= WRITTEN PROBLEM =
Recast the lines below as a JSON list of strings, one string for each line, with blank lines and the pictures left out.

= Rows from a screen grounding dataset =
⟨

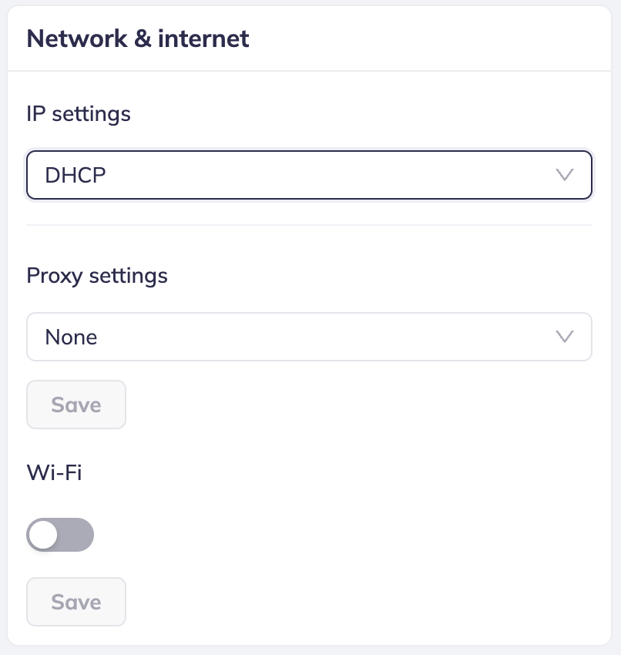The height and width of the screenshot is (655, 621).
Task: Open the Proxy settings dropdown showing None
Action: (x=309, y=337)
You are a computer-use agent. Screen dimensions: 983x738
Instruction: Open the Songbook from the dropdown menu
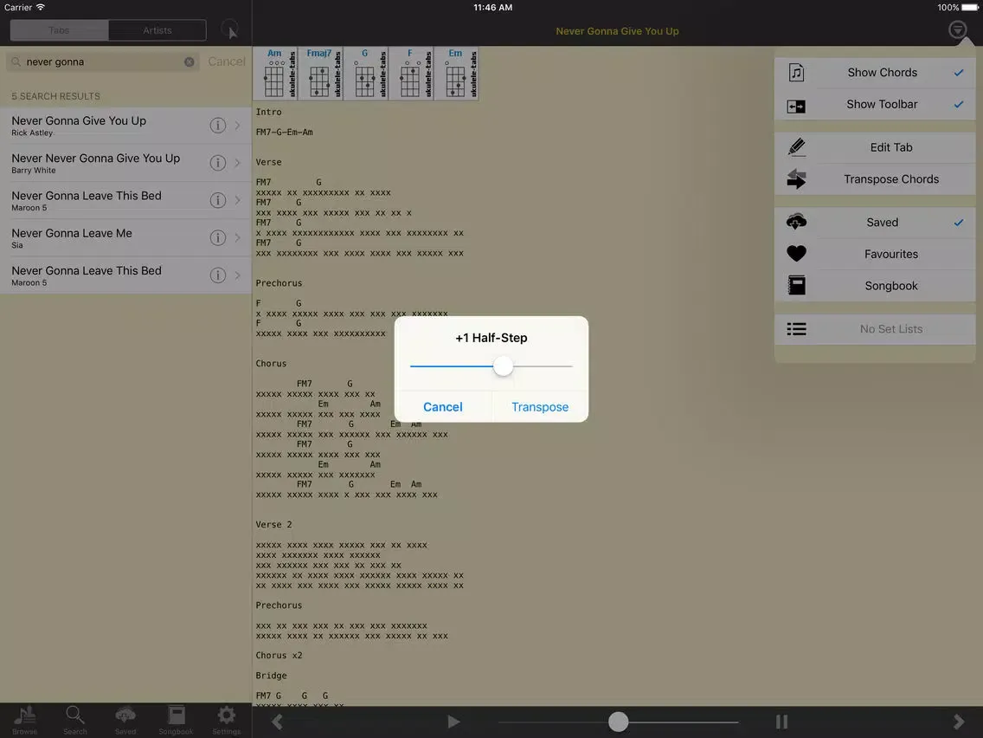point(890,286)
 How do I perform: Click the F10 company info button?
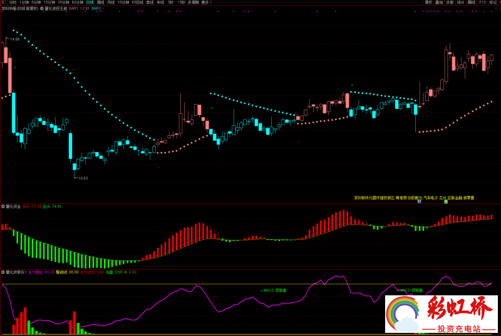[x=482, y=3]
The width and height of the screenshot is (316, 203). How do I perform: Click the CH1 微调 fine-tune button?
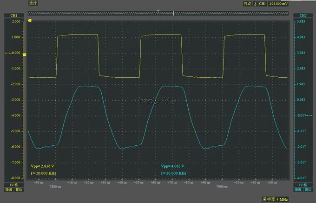tap(9, 190)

⟩

= OUTPUT OF THE TASK =
[
  "The height and width of the screenshot is (655, 621).",
  "Task: Open the Proxy settings dropdown showing None",
  "Action: (x=309, y=337)",
  "You are a computer-use agent. Screen dimensions: 983x738",
  "Instruction: Open the Songbook from the dropdown menu",
  "point(890,286)",
  " How do I perform: Click the F10 company info button?",
  "[x=482, y=3]",
  "The width and height of the screenshot is (316, 203). How do I perform: Click the CH1 微调 fine-tune button?",
  "tap(9, 190)"
]